**TASK INSTRUCTIONS**:
Could you reproduce, word for word, everything below from the line containing "Switch to the Twitter browser tab" down to the line containing "The image size is (332, 241).", with both of those lines included and no others?

**TASK DATA**:

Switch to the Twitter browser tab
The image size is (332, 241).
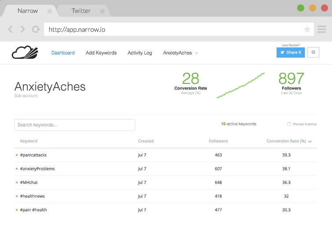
==
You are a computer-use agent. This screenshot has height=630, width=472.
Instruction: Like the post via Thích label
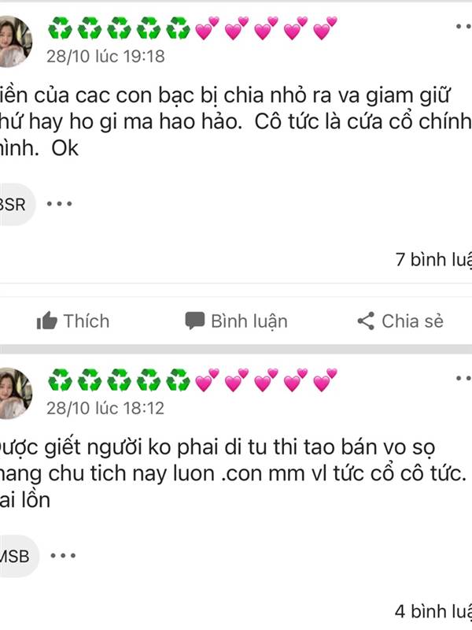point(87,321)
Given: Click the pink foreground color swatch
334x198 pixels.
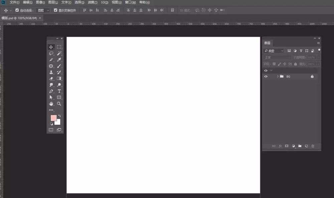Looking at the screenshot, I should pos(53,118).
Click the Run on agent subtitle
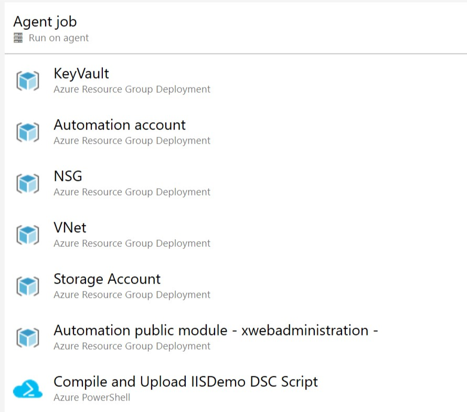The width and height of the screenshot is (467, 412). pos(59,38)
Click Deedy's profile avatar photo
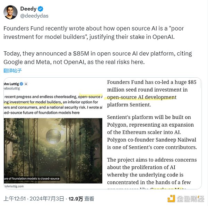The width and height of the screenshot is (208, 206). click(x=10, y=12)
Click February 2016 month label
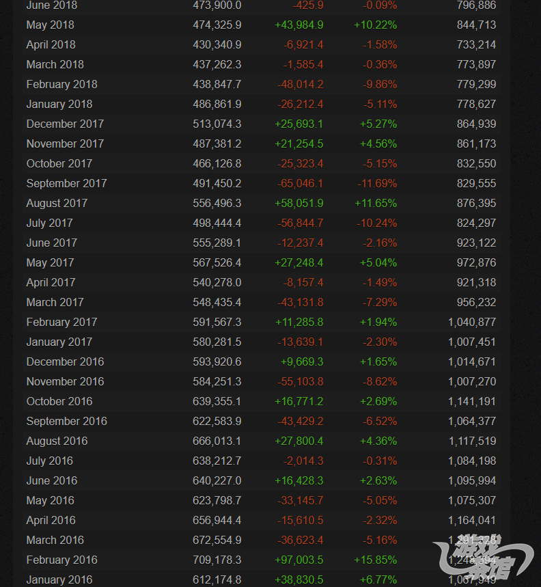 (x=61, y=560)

**ANSWER TO THIS TASK**:
Switch to the Twitter browser tab
The image size is (332, 241).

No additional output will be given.